> _Your objective_: Identify all lines below that hold "will" and collect them.

Stored data entries:
╔══

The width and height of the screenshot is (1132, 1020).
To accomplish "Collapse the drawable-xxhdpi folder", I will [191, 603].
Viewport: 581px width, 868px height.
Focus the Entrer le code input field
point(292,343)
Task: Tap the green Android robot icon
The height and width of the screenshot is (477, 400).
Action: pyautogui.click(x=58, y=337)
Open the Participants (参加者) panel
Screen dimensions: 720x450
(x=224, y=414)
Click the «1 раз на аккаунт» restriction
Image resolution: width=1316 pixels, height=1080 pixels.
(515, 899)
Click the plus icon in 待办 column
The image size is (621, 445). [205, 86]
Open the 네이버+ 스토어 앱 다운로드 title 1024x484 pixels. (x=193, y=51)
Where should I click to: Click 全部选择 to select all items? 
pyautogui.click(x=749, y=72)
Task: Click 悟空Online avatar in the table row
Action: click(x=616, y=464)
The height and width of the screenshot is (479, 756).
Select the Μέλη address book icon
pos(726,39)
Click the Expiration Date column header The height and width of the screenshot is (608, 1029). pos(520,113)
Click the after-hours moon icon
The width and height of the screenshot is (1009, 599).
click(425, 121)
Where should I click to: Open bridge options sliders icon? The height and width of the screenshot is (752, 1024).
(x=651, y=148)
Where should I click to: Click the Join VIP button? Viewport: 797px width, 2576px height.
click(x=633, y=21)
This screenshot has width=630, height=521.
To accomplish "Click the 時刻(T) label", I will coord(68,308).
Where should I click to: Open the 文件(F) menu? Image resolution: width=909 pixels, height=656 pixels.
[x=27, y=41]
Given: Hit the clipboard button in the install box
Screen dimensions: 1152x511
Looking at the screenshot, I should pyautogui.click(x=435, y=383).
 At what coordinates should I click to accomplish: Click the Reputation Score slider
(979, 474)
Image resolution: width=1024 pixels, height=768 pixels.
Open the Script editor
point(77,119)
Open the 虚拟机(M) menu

╚══

> _Exercise answer_:
To accomplish "Collapse the drawable-xxhdpi folder", I will [191, 603].
To accomplish "Click the 時刻(T) label", I will coord(68,308).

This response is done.